My pain at leaving is precisely that which one feels in the farewells which end the rare, halfborn friendships of life. A voyage, perhaps, or a short sojourn in a foreign country proves the chance occasion of a meeting, and kindred hearts awaken to quick recognition of one another, and then their roads diverge and from the parting of the ways each bears a sorrow which is of the tragedy of existence. Who has not felt that sadness and seen its shadow fall over the face of nature and far over the coming days?
There is, in my mind, no smallest fear of fresh encounter with an untried world. I have long since lost all such feeling, and can set forth of a morning as light of heart, as free from anxious care as are the birds which share my early start, and with a sense of pure animal enjoyment which is, I sometimes dream, not far removed from their own.

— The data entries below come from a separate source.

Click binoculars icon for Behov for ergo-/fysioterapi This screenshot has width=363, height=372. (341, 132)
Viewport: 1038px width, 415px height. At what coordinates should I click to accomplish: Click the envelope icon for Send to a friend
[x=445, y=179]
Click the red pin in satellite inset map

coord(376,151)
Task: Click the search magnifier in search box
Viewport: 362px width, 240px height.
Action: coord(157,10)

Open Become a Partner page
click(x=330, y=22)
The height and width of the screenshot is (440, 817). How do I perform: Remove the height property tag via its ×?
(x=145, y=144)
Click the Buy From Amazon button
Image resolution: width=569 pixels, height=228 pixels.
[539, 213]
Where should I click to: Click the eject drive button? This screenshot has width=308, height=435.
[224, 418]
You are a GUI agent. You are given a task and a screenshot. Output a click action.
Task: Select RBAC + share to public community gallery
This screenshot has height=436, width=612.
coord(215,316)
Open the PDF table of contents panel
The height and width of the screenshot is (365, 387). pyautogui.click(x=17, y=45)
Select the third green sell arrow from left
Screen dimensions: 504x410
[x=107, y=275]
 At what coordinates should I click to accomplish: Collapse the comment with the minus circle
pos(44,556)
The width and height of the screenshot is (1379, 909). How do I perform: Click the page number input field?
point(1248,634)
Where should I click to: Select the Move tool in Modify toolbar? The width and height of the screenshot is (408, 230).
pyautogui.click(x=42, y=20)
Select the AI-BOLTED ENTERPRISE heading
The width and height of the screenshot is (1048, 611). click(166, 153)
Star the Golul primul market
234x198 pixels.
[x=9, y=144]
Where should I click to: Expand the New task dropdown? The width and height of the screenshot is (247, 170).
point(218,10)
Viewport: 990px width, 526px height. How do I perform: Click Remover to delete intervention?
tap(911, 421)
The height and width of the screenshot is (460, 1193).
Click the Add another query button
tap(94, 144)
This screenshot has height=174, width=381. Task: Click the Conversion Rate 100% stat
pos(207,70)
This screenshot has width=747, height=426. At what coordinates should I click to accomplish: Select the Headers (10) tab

And with small wonder can I be so careless, for ever since I left Chicago work has ceased to be a difficult thing to find and has grown to be an increasingly difficult matter to avoid. It has come to be a positive embarrassment, for every day I am stopped by the way and urged to go to work, and it is not easy to refuse men who are most evidently short-handed. I shall set out in the morning with six dollars—five earned from Mr. Barton and one remaining from my last employment—and I shall try to cover a wide strip of country before settling down to another job; but, upon the basis of my past experience, I am sure that on an average of at least once a day in the coming march some farmer will ask me to help him at his work. All through Illinois and from Minneapolis to this point, which is near the Iowa border, this has been my uniform experience.
It was late in the spring when I left Chicago. Almost continuous rains compelled me to defer my start from day to day until the month of May was far advanced, and then I stopped at Joliet and joined for a week a gang of laborers in the works of the Illinois Steel Company. So that it was the first of June before I found myself in the open country once more, after six months as a city workman. Even then the skies continued threatening, and frequent rains forced me from the soft loam of the country roads to a firmer footing on the line of the Rock Island Railway for most of the journey to the Mississippi. I was relatively flush with wages earned at Joliet, and so was under no necessity to stop. But the chance of work never failed me, for not only in the rich farming region about Morris but also in the brick-kilns in the neighborhood of Ottawa and Utica I found abundant offers of a job.